We have two basic products: there's an API which you send text to and it analyses it and you get the result of that analysis back in a report. The second product, ‘MoodRaker’, is a dashboard. MoodRaker allows you to choose topics you’re interested in – for example, ‘Oxford University’ – you decide what text sources you’re interested in (blogs, RSSs, tweets, news sites etc) and the system then starts monitoring mentions of that and categorises and annotates them in various ways: for example, by sentiment.
We also tried to look for other things, like emotion (fear, anger, surprise). It’s particularly interesting to track emotion in political discussions. We also try to look out for sarcasm, we try to detect advertisements (because of course they’re always positive, which is going to skew your results), and we try to do some ‘topic detection’: is this a text about sport or finance or politics? We’re also beginning to look at demographic properties: gender, age and political orientation of the people writing the text.
What type of content are most of your clients interested in analysing with your tools?
It varies. Sometimes it’s social media. A lot of our clients are in the healthcare monitoring area, so in these cases there are various websites (for example the NHS) which people use to record their experience as a patient. But it can also be company reports, press reports.
A lot of the things we’ve done recently for fun are around politics. We were tracking what people were saying about the parties or people in, for example, the Corbyn campaign, the Scottish independence referendum and the general election. It’s very interesting, but we’re never trying to predict the outcome: you can’t assume that the people on social media are representative of the voting public (in fact quite the opposite in the case of the Scottish referendum – the independence campaign absolutely dominated social media, despite losing in the actual vote).

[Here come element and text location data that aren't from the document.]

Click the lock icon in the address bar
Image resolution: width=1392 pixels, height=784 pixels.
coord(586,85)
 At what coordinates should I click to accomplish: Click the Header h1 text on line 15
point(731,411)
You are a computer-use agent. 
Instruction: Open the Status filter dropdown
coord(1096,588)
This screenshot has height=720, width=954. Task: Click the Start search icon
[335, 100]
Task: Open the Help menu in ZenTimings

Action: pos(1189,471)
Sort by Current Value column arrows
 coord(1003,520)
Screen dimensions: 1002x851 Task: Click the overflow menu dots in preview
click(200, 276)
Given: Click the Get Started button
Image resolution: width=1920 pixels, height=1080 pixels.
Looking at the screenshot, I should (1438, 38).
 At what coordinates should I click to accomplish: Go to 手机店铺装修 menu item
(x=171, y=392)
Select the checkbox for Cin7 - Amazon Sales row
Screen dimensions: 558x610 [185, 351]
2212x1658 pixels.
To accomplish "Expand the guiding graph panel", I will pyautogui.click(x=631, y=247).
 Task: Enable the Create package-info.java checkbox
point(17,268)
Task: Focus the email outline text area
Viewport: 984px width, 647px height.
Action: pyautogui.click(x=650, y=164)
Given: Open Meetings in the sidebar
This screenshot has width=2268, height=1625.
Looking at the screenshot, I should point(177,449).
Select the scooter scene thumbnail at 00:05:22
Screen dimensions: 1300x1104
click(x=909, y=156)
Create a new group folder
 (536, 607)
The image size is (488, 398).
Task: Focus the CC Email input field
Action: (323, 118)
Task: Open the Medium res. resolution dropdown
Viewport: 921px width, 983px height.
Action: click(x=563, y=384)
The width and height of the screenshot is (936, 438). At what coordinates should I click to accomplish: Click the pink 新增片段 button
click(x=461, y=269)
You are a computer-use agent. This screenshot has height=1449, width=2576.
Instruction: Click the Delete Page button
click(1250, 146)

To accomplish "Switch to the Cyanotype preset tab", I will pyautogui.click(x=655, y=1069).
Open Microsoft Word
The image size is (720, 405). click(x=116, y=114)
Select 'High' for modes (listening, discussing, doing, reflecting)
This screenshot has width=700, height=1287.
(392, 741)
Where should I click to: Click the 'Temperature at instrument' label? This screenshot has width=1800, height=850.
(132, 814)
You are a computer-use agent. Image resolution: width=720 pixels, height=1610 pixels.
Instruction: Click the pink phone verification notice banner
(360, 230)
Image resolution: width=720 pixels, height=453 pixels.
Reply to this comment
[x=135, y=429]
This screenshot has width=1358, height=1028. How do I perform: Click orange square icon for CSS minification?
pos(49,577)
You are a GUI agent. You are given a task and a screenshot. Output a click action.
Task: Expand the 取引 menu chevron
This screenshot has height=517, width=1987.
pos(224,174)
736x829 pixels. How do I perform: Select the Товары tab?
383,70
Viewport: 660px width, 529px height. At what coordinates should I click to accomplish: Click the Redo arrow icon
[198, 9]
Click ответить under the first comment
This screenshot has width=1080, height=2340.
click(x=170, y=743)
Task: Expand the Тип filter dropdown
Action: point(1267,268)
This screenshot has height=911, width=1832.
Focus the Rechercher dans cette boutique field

Do you have to analyse British English differently to American English (‘not bad’ might mean really pretty good in the UK but is more likely to be a more indifferent sentiment in the US)?
We do calibrate for whether we’re processing American or British text, but the more difficult thing is to take into account the context in which particular words are being used. So if you’re talking about beer, then ‘cold’ is good; but if you’re talking about ‘coffee’ or ‘food’, it’s not. Then there can be differences depending on who’s producing the text. So if I describe something as ‘sick’, that’s not good. But if my son describes it as ‘sick’ – that’s a good thing.
It’s also very difficult to determine who the target audience is… the intended positivity or negativity can depend on the interests of the readers. If I read about oil prices coming down, I’m probably pleased about that, but if I’m an investor or the government (who want to get taxes from oil) then that could be perceived as negative. We’ve only got the text; we don’t know about the readers’ preferences or prejudices.
What would you ultimately like to consider the final legacy of your research to be?
It’s so nice to see your students all over the place. I’ve got former students in universities here, in London, in the US and in companies. It’s getting to the point where I see students of my students!
In terms of research, I’d hope people continue to use and develop my work, particularly where I’ve been able to combine linguistics with computing or logic, and I hope TheySay continues to be successful.